The preferred leasing product is the TRAC (Terminal Rent Adjustment Clause) lease also called an open-end lease, where the risk on resale and operating expense accrues to the customer. The fleet management company controls and pays the expenses, then passes them on to the client as incurred, in addition to which there is a separate monthly service charge.

In the US, TRAC leases can be treated off balance sheet for accounting and taxation purposes, and they are popular with large fleets because of their flexibility and potential for low cost.

Across the EU, the growing product is the Operational Lease, also called closed-end leasing, where the lessor takes the residual value and maintenance cost risks.

As lessors take the residual value risk, the pricing tends to be volatile since there are wide variances from one lessor to another in projected resale assumptions.

There is also a much greater variety of funding products, including lease purchase, finance lease, captive lease, cross border lease, employee ownership schemes, hire purchase etc. The US model of committing to a single supplier for multiple years based on request for proposal (RFP) responses simply does not produce the lowest cost in Europe.

First, no one leasing company is able to offer the best service and lowest prices in every European country. Second, no one vendor will offer the lowest price on every vehicle in an individual country. Finally, closed-end lease prices quoted in response to a European RFP only apply to those specific vehicles, and only for 30 days.
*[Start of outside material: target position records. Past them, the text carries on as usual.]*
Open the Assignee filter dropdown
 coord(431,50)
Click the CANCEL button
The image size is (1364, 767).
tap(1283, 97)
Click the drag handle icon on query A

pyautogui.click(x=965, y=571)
Vehicles quoted after the RFP response will likely be priced very differently and will often be available at a lower price from other vendors. In reality, obtaining the lowest fleet costs in Europe requires sourcing each vehicle from a qualified list of vendors in an ongoing competitive environment. This method of acquisition delivers savings of 15 to 20 per cent over single supplier, pan-European sourcing.

Supply Strategy with lessors
In the US, the difference in pricing is very small among major competitors, while the simplicity and transparency of the North American market logically leads to a common practice to use a single leasing and fleet services supplier, with selection criteria heavily weighted to service quality and customization flexibility.

In the EU, the pricing differences between lessors for the same car and mileage/duration combinations are anything up to 15 to 20 per cent, due to wide residual value variations from leasing companies.This price volatility leads to a need to spread supply over multiple lessors. Lessors also have different levels of service/product offering by country. None is best in price and services in all countries simultaneously. Recommended supply strategy is a reduced regional multi-supply.